Impact of Physical Property Model Uncertainty on Amine Regenerator Simulation Using Aspen Plus
Project Description
Amine regeneration systems are critical units in gas sweetening processes, particularly for removing acid gases such as hydrogen sulfide (H₂S) from aqueous amine solutions. This project evaluates the impact of thermodynamic model selection on the simulation results of an amine regenerator column using Aspen Plus. Two property methods are compared: the Kent–Eisenberg model (AMINES) and the Electrolyte NRTL model (ELECNRTL) with KEDEA parameters. Both simulations maintain identical feed conditions and column specifications, including a condenser temperature of 45°C and 93.5% H₂S recovery in the distillate.
Despite producing identical product compositions, the two property methods predict significantly different condenser duties, reboiler duties, reflux ratios, and boil-up rates. The discrepancies highlight the sensitivity of regenerator performance to vapor-liquid equilibrium (VLE) modeling, especially at low acid gas concentrations. The ELECNRTL model predicts higher partial pressures of H₂S at low loadings, leading to easier stripping and lower energy requirements compared to the AMINES model.
To better understand simulation uncertainty, the regenerator was re-specified using reflux ratio instead of H₂S recovery. Sensitivity analysis revealed that when reflux ratio is fixed, the predicted condenser and reboiler duties from both models differ by less than 2%. This confirms that energy duty discrepancies primarily stem from differences in VLE predictions at low H₂S concentrations rather than from other thermodynamic properties such as enthalpy or heat capacity.
Process Flow Diagarm
Optimization Strategy
The recommended optimization approach is to specify reflux ratio rather than acid gas recovery as the primary design variable. Since VLE predictions at low H₂S concentrations carry significant uncertainty (potentially a factor of two), fixing recovery artificially forces the model to compensate through large changes in energy duties and reflux rates.
A robust optimization framework includes sensitivity analysis on reflux ratio, reboiler duty, and H₂S recovery to define an operational envelope rather than a single deterministic design point. Incorporating safety margins in energy design and validating VLE predictions against experimental data improves reliability. Where possible, rate-based (mass-transfer limited) modeling should be applied to reflect real industrial column behavior.
Thermodynamic Model Comparison
Two property methods were evaluated:
Kent–Eisenberg (AMINES)
Electrolyte NRTL (ELECNRTL with KEDEA parameters)
Both models reasonably fit experimental absorption data, but ELECNRTL shows slightly better agreement at low H₂S concentrations.
Vapor–Liquid Equilibrium Sensitivity
The dominant source of uncertainty is H₂S absorption in aqueous DEA at low loadings.
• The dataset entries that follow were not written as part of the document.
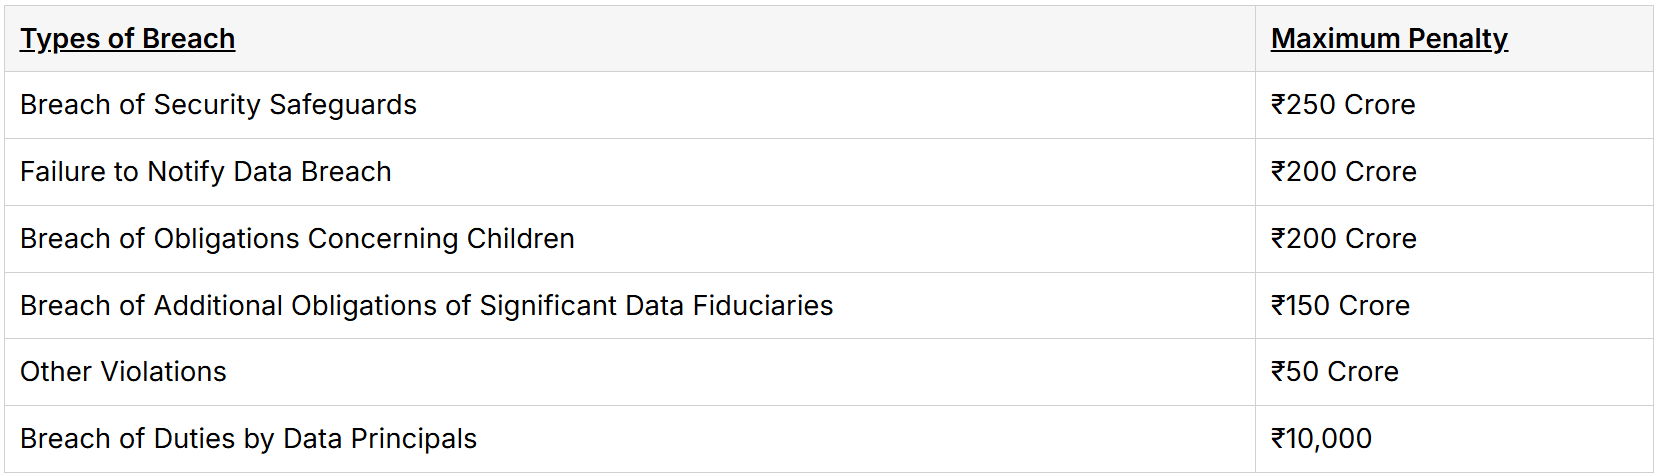Click the ₹50 Crore penalty cell
The image size is (1657, 476).
(x=1335, y=372)
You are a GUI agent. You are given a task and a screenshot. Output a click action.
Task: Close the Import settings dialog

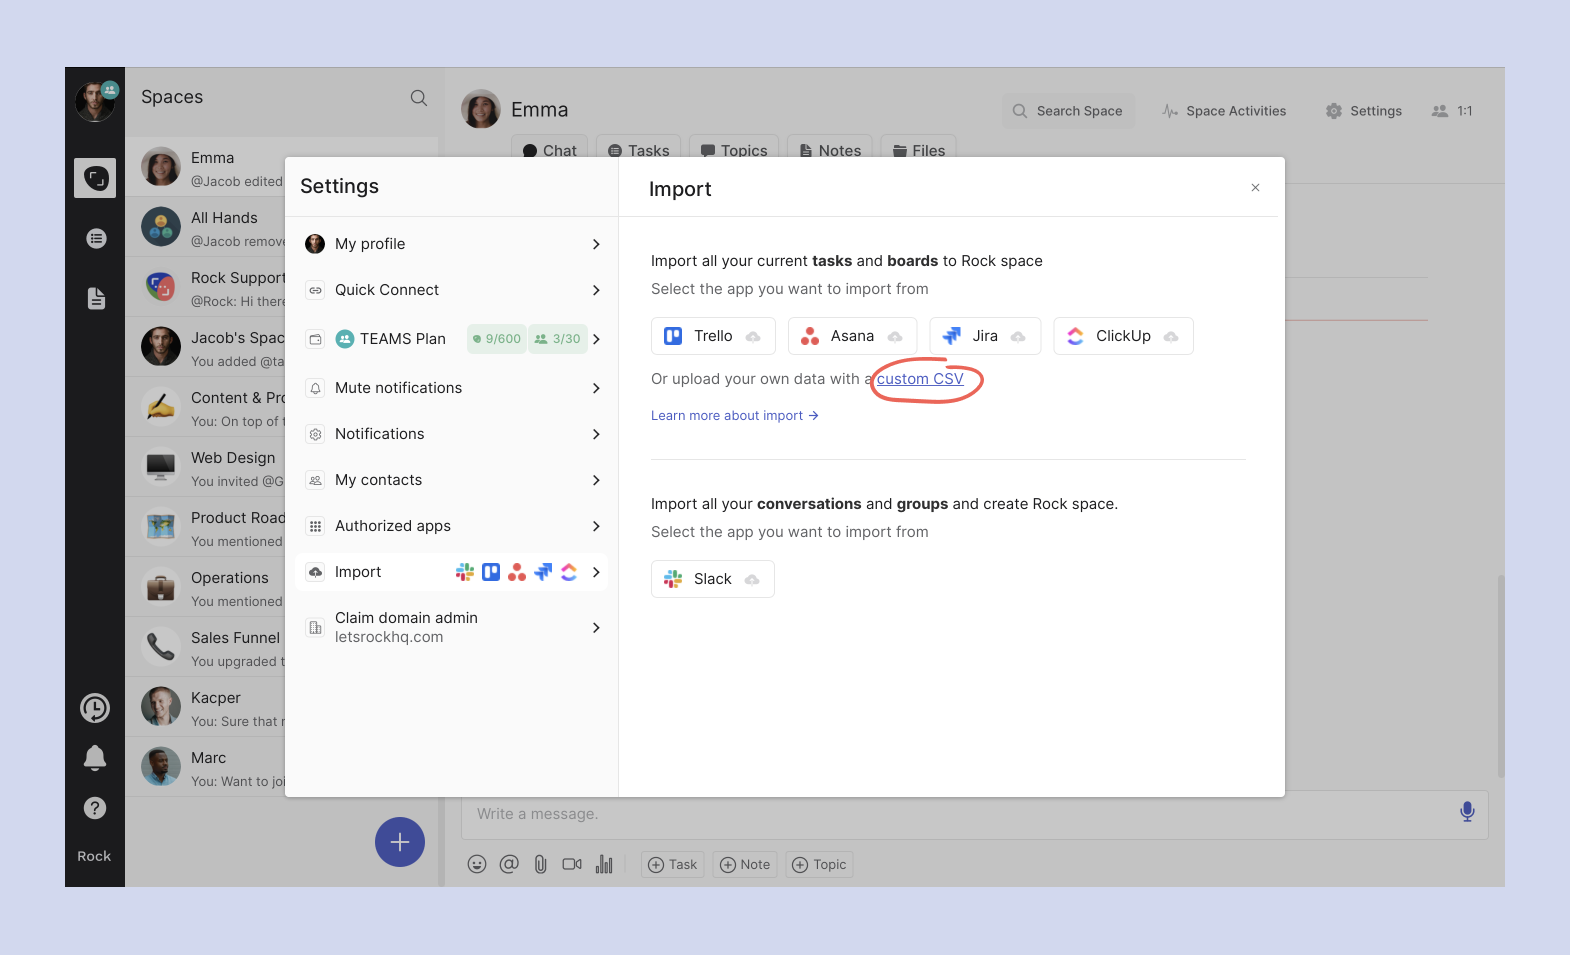[1255, 188]
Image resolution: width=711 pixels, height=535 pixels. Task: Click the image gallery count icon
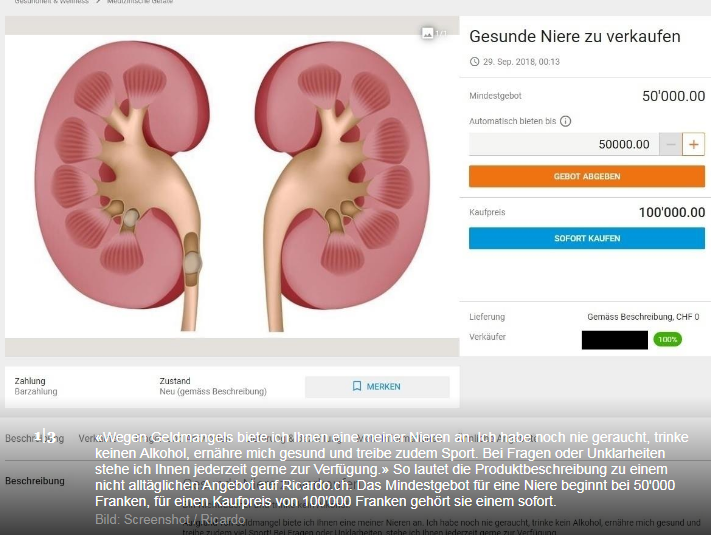[x=429, y=34]
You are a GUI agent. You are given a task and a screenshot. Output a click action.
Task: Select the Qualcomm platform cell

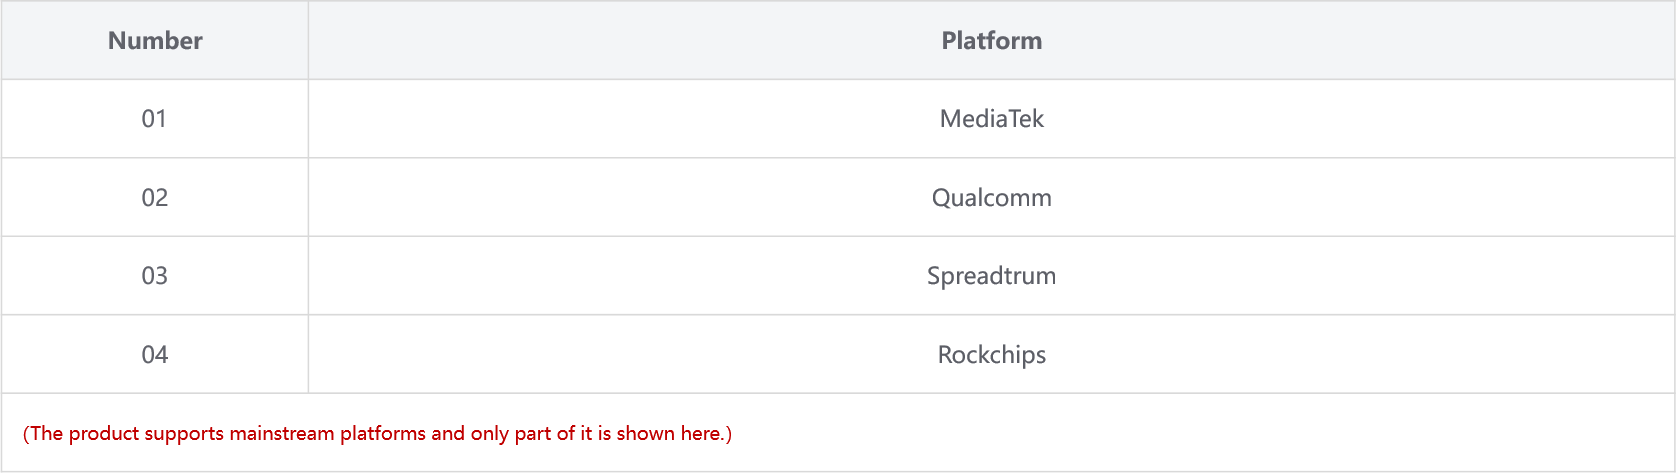[991, 197]
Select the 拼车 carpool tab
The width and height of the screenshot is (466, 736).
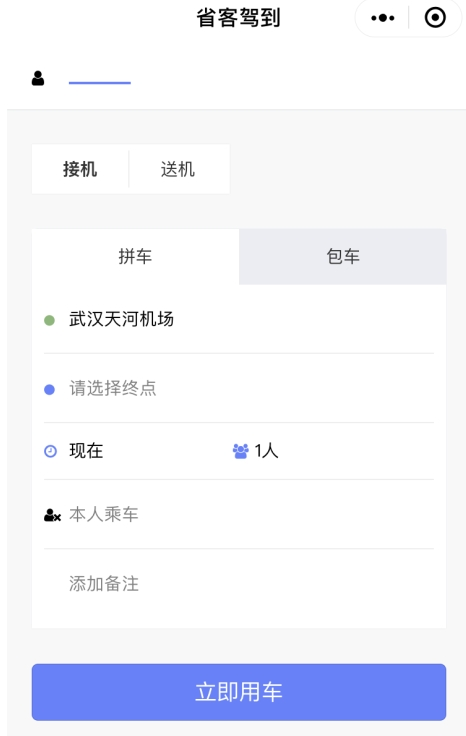(136, 257)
Small variations in predicted equilibrium partial pressures significantly affect stripping efficiency and required energy duty.
Simulation Design-Spec Analysis
When H₂S recovery is fixed, predicted duties vary dramatically between property models. When reflux ratio is fixed, energy duties converge, and recovery becomes the uncertain variable.
Projects Insight
Energy Duty Discrepancy
Up to 41% difference in condenser duty
Reboiler duty differs by nearly 29%
Driven primarily by VLE differences
Low Acid Gas Concentration Effect
Regenerators operate at very low H₂S mole fractions
Experimental data are limited and scattered
Uncertainty may reach a factor of two
VLE Dominance Over Other Properties
Enthalpy and Cp differences are small
H₂S loading is low, minimizing thermal property impact
Absorption equilibrium drives column behavior
Reflux Ratio as a Stable Design Variable
Enthalpy and Cp differences are small
H₂S loading is low, minimizing thermal property impact
Absorption equilibrium drives column behavior
Mass-Transfer Limitations
Real columns are rate-based, not equilibrium-based
Additional uncertainty in practical recovery
Equilibrium simulations may overpredict separation
Industrial Design Implications
Avoid over-specifying acid gas recovery
Include operational safety margins
Validate models with plant data when possible
Conclusion
This study demonstrates that physical property uncertainty—particularly vapor-liquid equilibrium modeling of H₂S absorption—has a significant impact on amine regenerator simulation results in Aspen Plus. While energy duties can vary substantially when acid gas recovery is specified, fixing reflux ratio greatly reduces discrepancies between property methods. The largest uncertainty lies in predicting H₂S recovery at low concentrations, where experimental data are limited and scattered. For reliable industrial design, reflux ratio should be used as the primary specification, and recovery predictions should be treated with caution, especially given additional real-world mass-transfer limitations.